PBOL: I assume you two must enjoy working together, or otherwise you are both very tolerant of each other.
MM: [Laughs] No, we enjoy it. It's very fun.
BSM: You can look into a performer's eyes on stage and see if they're hooked into you and into the moment. We always seemed to be, ever since Ragtime. Immediately, we hooked in to each other.
MM: That was the first time we met.
BSM: I knew of her, but we had never worked together before. She has a great sense of humor. And she never misses a line. We have a boner award [for on-stage flubs] on this show and we had one in Kiss Me, Kate. Marin never got the boner award. I got it...how many times?
MM: Brian Stokes is very good at it! PBOL: Do you think you two go about the job of acting in a similar way?
MM: I think we have different ways of approaching things, but they meld very well together. Especially when we were doing Kiss Me, Kate, and we were doing a lot of the background work that you do—who Fred and Lili were as human begins. We had such a good time, and it matched up well. [Indicating a framed set of old programs on the wall] Brian Stokes had that made for me on the opening night of Kiss Me, Kate. It's the three shows the Lunts did here at the former Martin Beck Theatre.
BSM: The roles of Fred and Lili were loosely based on the Lunts.
MM: So, we had a lot of Lunt things going on—their spirits in the theatre and all that. We both really believe in that sort of thing.

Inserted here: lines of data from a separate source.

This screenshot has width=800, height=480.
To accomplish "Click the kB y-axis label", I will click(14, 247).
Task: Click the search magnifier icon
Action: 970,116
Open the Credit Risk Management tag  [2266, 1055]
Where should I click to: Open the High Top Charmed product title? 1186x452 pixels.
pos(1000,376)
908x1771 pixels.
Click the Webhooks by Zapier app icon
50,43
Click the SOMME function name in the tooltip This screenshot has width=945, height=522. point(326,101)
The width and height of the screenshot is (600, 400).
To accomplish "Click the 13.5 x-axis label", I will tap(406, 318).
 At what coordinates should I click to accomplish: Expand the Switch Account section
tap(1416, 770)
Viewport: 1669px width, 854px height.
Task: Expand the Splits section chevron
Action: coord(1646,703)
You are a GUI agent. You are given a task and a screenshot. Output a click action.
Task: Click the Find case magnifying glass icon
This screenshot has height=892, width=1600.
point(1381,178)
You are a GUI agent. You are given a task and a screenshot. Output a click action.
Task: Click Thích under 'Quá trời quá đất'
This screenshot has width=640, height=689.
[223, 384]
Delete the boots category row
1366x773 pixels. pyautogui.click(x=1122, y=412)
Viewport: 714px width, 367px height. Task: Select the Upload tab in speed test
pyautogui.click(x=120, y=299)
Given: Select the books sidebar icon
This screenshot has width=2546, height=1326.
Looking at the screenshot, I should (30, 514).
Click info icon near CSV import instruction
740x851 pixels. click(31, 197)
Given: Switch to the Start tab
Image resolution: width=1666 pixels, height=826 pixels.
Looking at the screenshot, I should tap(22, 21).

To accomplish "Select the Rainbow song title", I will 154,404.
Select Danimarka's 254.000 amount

PBOL: It occurred to me that which each subsequent production you do together, Marin's part becomes more and more raucous. You started out very decorous in Ragtime.
MM: [Laughs] It's getting closer to what I really am!
BSM: Yeah, my parts are getting nicer. What's up with that?
MM: It's all about women having these journeys and people influencing their lives and their making a change. I always love that challenge. That always draws me to someone, whether it's someone from the Victorian era like Mother or someone who's a whore in Spain in the late 1500's.

PBOL: You're both married. Have your spouses ever been jealous of you two spending so much time together?
MM: His spouse is in the show—Allyson [Tucker]. And she was in Ragtime, too.

PBOL: She evidently wants to keep an eye on you.
BSM: Yes, she does! [Laughs] But, no, we both have pretty neat spouses.
MM: We have fun going out, the four of us. And we're trying to do a little of that now.
BSM: Unfortunately, when you're doing eight shows a week, especially roles like this—my wife says I go in my monk mode. You just don't visit friends. You can't go out and eat, you can't drink or party. It really is about the show.
MM: It takes over your entire life.

PBOL: Obviously, you two are skilled at musical theatre. Do you ever talk about what play you might do together?
MM: That would be fun to do.
BSM: We could do one of the Lunts' plays
MM: We'll have to talk about it.

PBOL: I was wondering about Paul Brown's huge metal set on Mancha. Do you ever have problems coming down that long flight of stairs?
MM: This set is dangerous.
BSM: I hold on to that railing. I come in with a bag over my head in my first entrance. Now, it's a two-way bag. I can see through it—not well, but I can see through it OK. So, I have my hands on the railing in case anything happened. You could really get seriously hurt on this set.
MM: When I came in, they said, "In this show, the set wins."